Saved entries
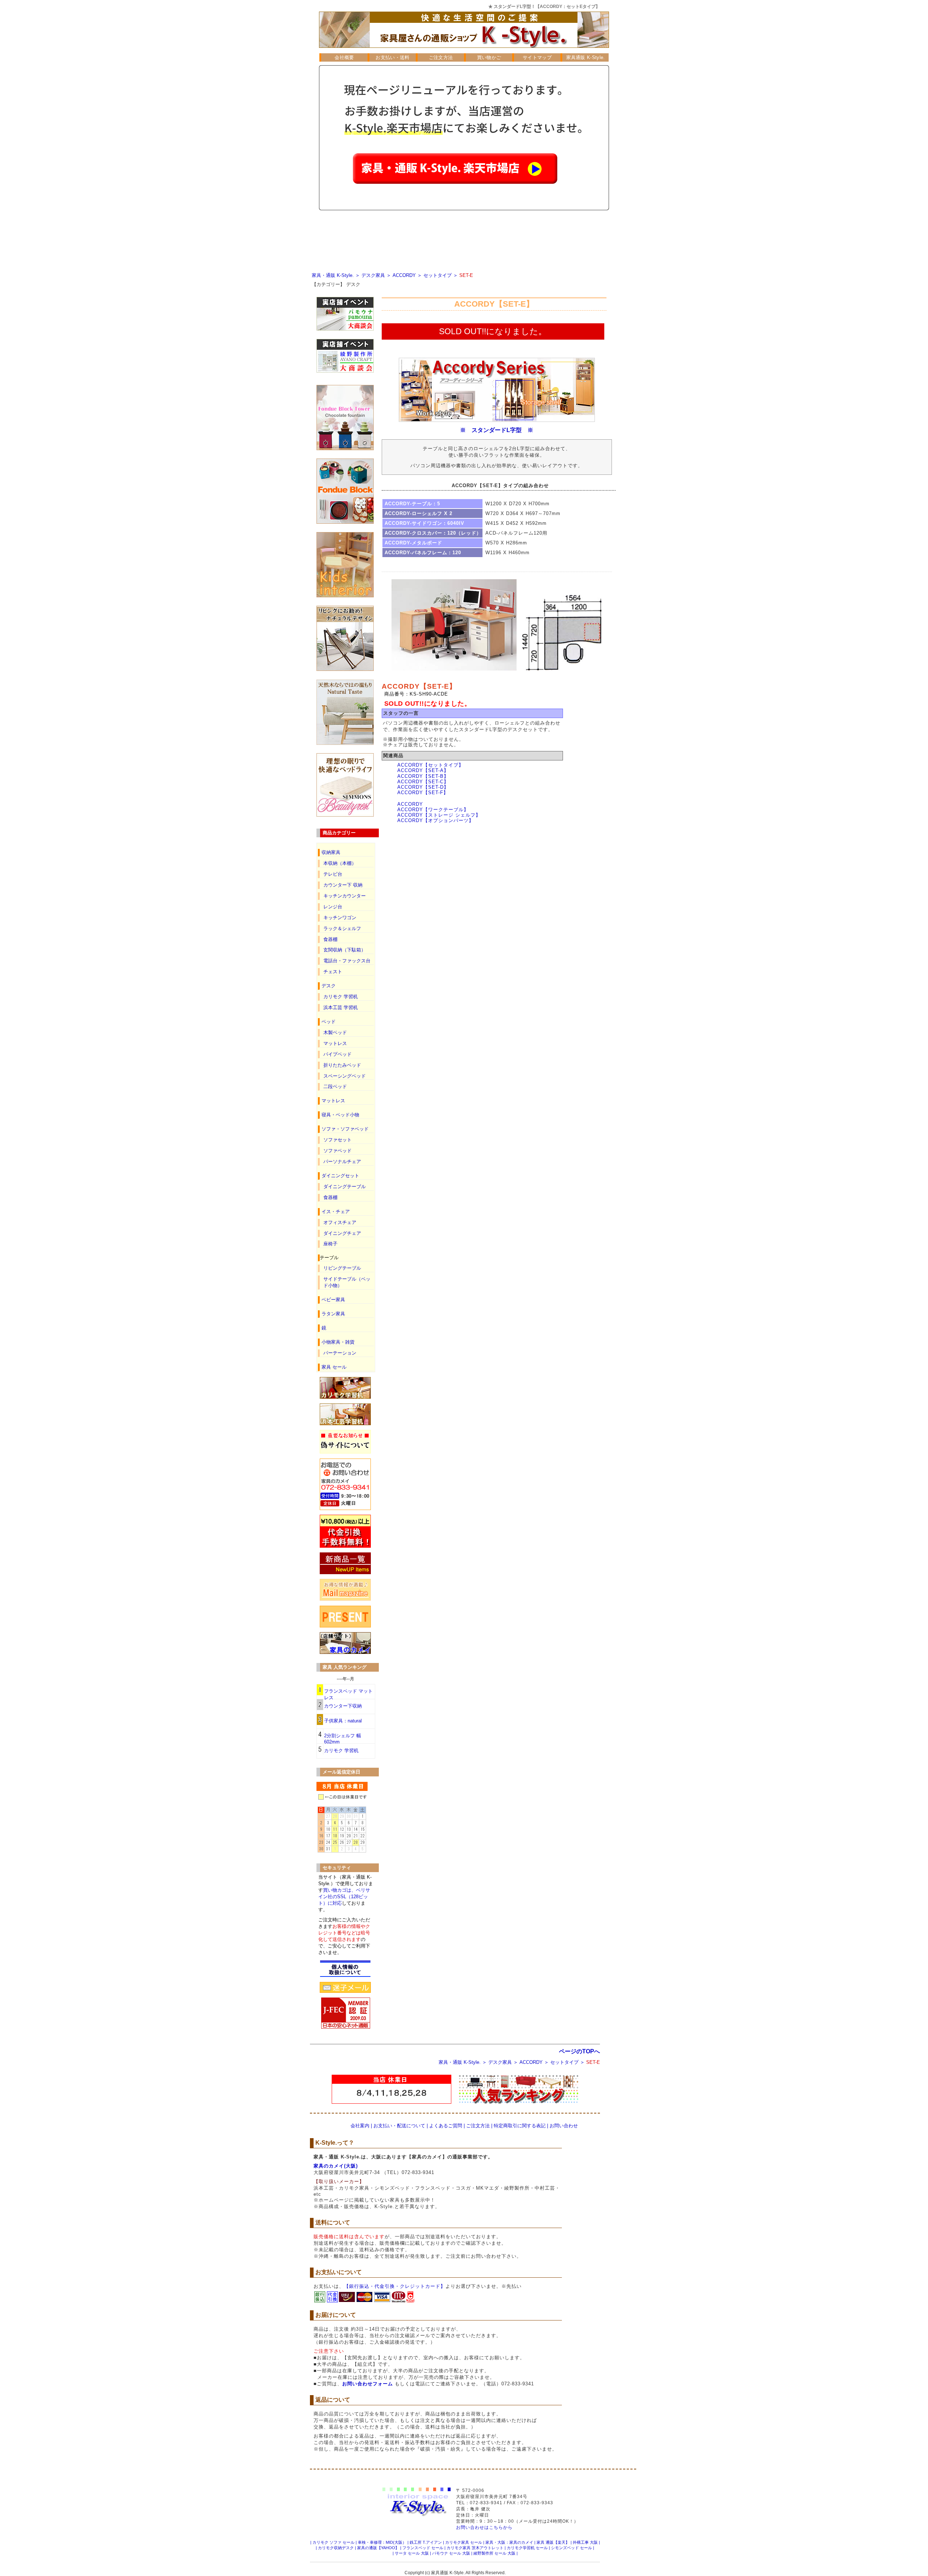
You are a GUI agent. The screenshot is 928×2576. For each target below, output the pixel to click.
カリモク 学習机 (340, 996)
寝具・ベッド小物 (340, 1114)
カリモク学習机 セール (527, 2548)
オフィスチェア (339, 1222)
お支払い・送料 (392, 57)
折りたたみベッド (342, 1065)
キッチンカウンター (344, 896)
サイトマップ (537, 57)
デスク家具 (373, 275)
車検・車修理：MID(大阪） (382, 2542)
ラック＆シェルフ (342, 928)
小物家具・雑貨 (338, 1342)
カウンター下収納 (343, 1706)
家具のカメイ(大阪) (336, 2166)
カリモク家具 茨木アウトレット (475, 2548)
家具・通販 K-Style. (333, 275)
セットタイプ (437, 275)
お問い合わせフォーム (367, 2383)
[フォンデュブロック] (345, 522)
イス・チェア (336, 1211)
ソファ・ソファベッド (345, 1129)
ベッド (329, 1021)
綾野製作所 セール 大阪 (494, 2553)
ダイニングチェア (342, 1233)
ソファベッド (337, 1150)
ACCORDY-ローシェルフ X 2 (418, 513)
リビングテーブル (342, 1268)
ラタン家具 (333, 1313)
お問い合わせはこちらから (484, 2527)
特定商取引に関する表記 (520, 2125)
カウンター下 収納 (342, 885)
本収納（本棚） (339, 863)
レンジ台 (332, 906)
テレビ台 (332, 874)
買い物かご (489, 57)
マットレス (335, 1043)
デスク (353, 284)
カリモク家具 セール (463, 2542)
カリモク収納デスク (336, 2548)
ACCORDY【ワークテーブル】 (433, 809)
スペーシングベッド (344, 1076)
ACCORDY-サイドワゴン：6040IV (424, 523)
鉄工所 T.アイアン (426, 2542)
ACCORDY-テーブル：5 (412, 503)
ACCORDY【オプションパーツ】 (435, 820)
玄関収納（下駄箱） (344, 950)
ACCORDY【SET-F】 (422, 792)
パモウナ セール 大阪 (451, 2553)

_WHAT TO DO_: If a record holds a picture, leave the picture out, but repeat every line exactly.

_SOLUTION TO THIS EXERCISE_:
You are a GUI agent. The screenshot is 928×2576. For each target below, output the pixel to click.
カリモク 学習机 (340, 996)
寝具・ベッド小物 (340, 1114)
カリモク学習机 セール (527, 2548)
オフィスチェア (339, 1222)
お支払い・送料 (392, 57)
折りたたみベッド (342, 1065)
キッチンカウンター (344, 896)
サイトマップ (537, 57)
デスク家具 (373, 275)
車検・車修理：MID(大阪） (382, 2542)
ラック＆シェルフ (342, 928)
小物家具・雑貨 (338, 1342)
カウンター下収納 (343, 1706)
家具のカメイ(大阪) (336, 2166)
カリモク家具 茨木アウトレット (475, 2548)
家具・通販 K-Style. (333, 275)
セットタイプ (437, 275)
お問い合わせフォーム (367, 2383)
[フォンデュブロック] (345, 522)
イス・チェア (336, 1211)
ソファ・ソファベッド (345, 1129)
ベッド (329, 1021)
綾野製作所 セール 大阪 (494, 2553)
ダイニングチェア (342, 1233)
ソファベッド (337, 1150)
ACCORDY-ローシェルフ X 2 (418, 513)
リビングテーブル (342, 1268)
ラタン家具 (333, 1313)
お問い合わせはこちらから (484, 2527)
特定商取引に関する表記 (520, 2125)
カウンター下 収納 (342, 885)
本収納（本棚） (339, 863)
レンジ台 (332, 906)
テレビ台 (332, 874)
買い物かご (489, 57)
マットレス (335, 1043)
デスク (353, 284)
カリモク家具 セール (463, 2542)
カリモク収納デスク (336, 2548)
ACCORDY【ワークテーブル】 (433, 809)
スペーシングベッド (344, 1076)
ACCORDY-サイドワゴン：6040IV (424, 523)
鉄工所 T.アイアン (426, 2542)
ACCORDY-テーブル：5 (412, 503)
ACCORDY【オプションパーツ】 (435, 820)
玄関収納（下駄箱） (344, 950)
ACCORDY【SET-F】 (422, 792)
パモウナ セール 大阪 (451, 2553)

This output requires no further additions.